**Written problem:** Reproduce the material starting at the line that contains "You are a computer-use" and continuing to the very end of the material, with both ends included. Leave the pictures out of your answer.

**Stored rows:**
'''
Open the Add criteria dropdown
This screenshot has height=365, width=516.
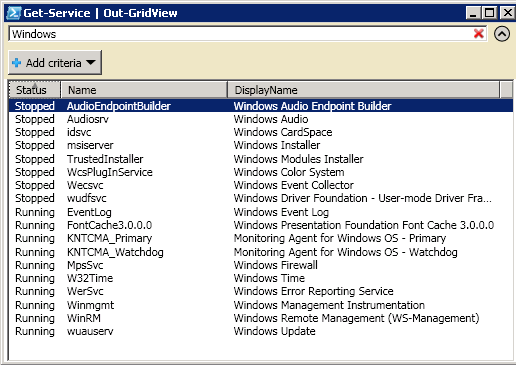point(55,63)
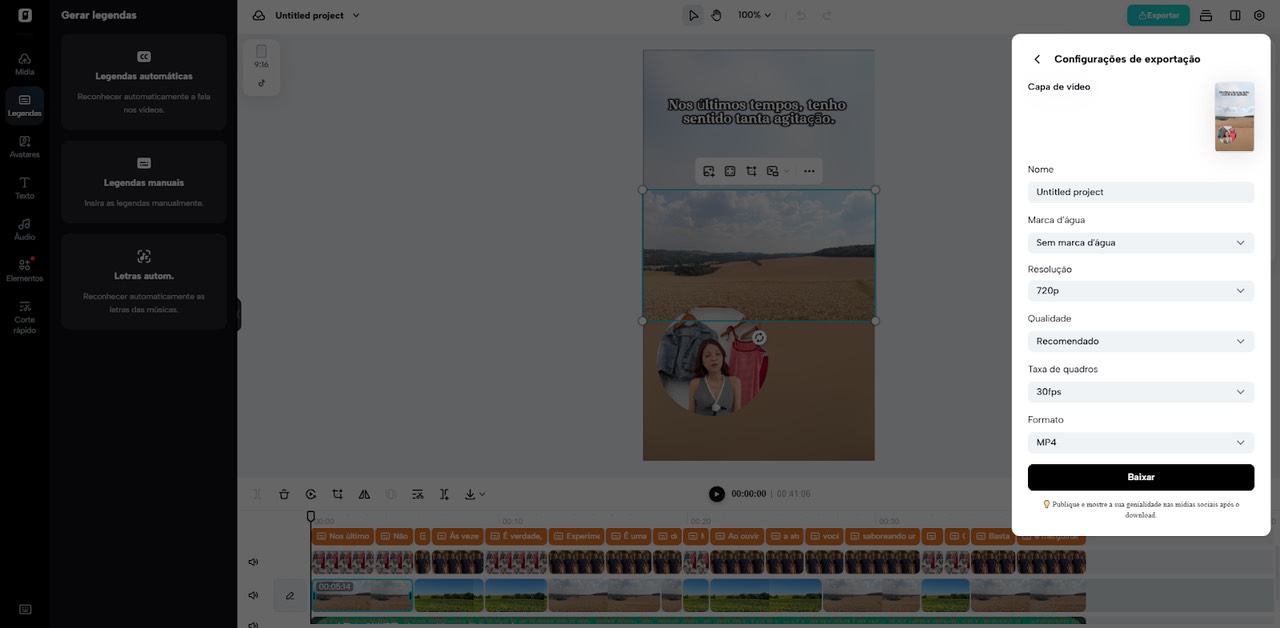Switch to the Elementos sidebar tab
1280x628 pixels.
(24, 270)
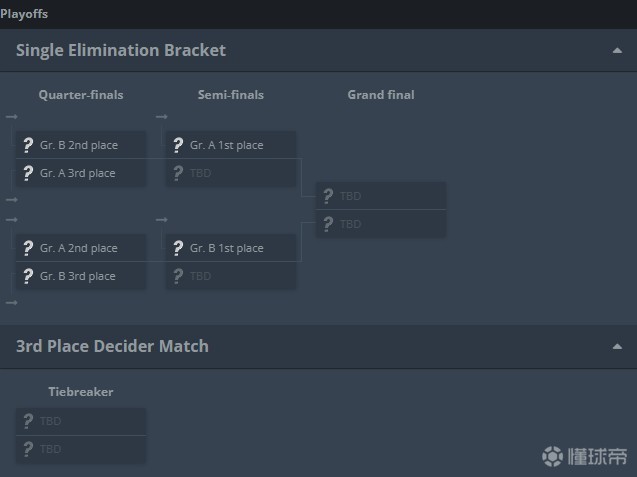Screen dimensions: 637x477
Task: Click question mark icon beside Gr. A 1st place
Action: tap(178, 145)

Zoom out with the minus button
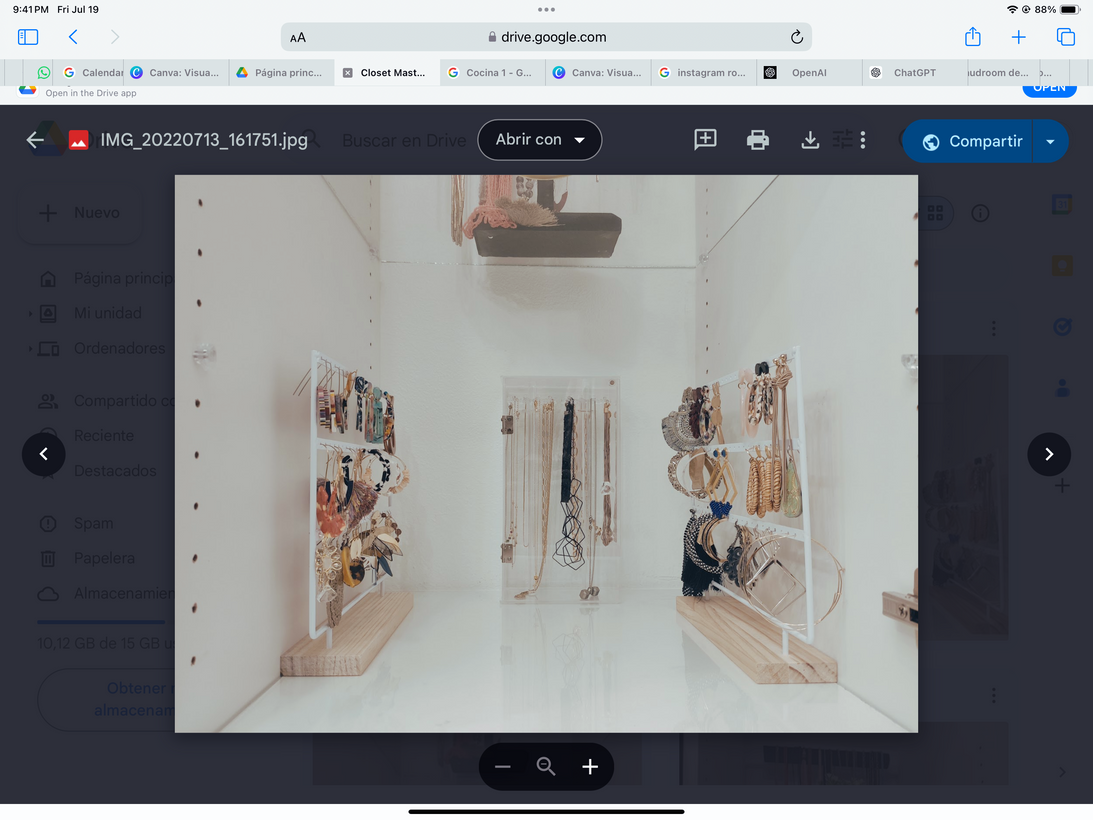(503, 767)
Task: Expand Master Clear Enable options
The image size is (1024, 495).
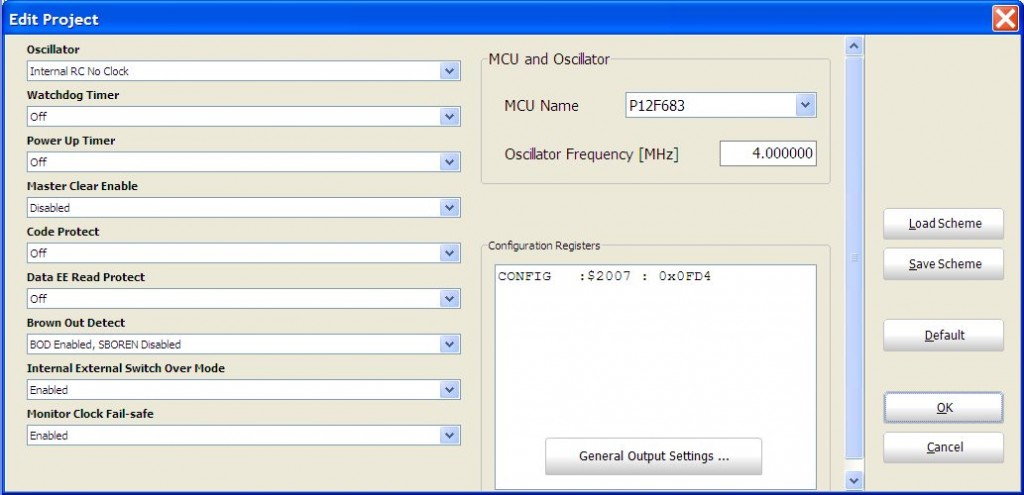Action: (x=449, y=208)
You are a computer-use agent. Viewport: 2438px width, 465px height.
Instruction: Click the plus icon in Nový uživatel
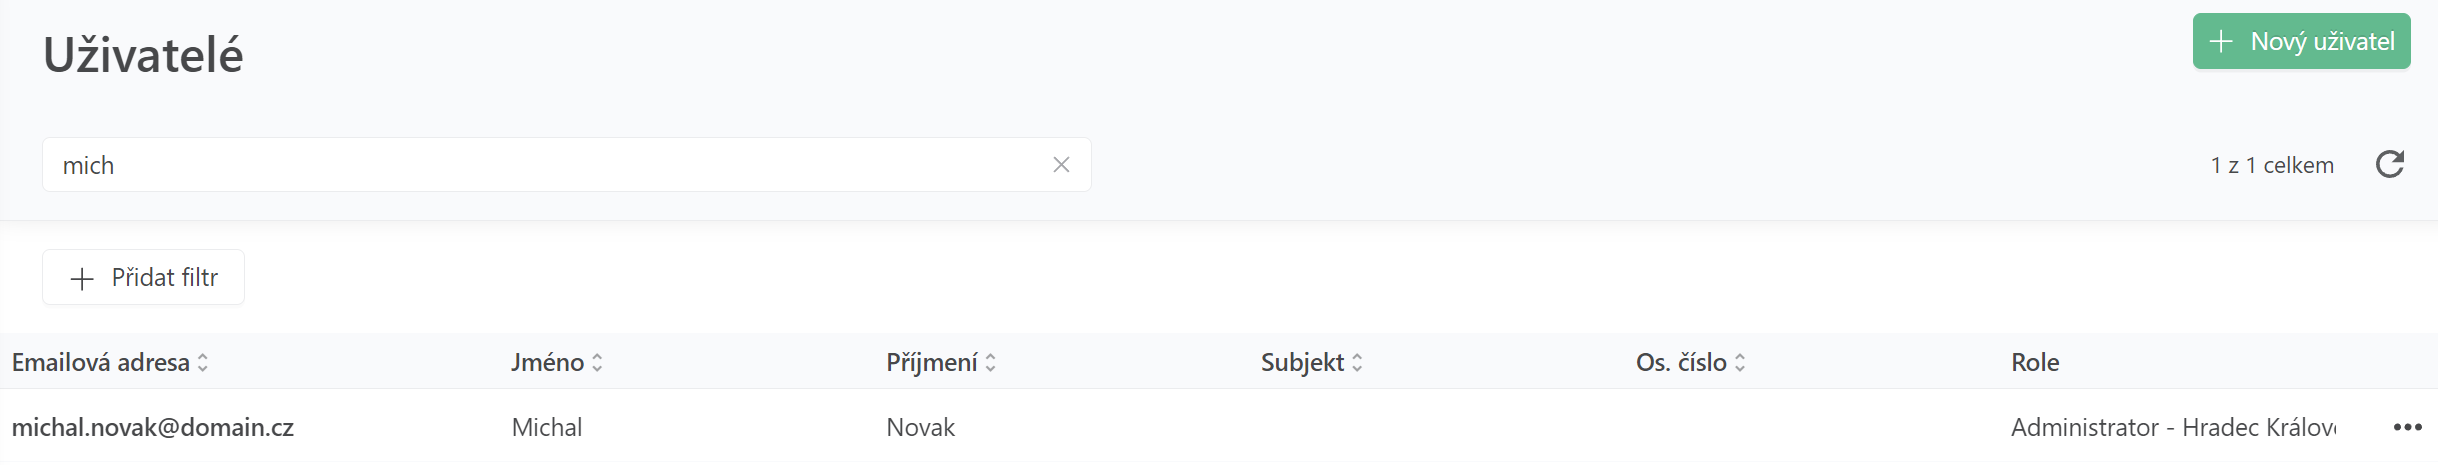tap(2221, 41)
'''
**Exercise result:**
You are a computer-use agent. Viewport: 2438px width, 465px height.
Instruction: Click the plus icon in Nový uživatel
tap(2221, 41)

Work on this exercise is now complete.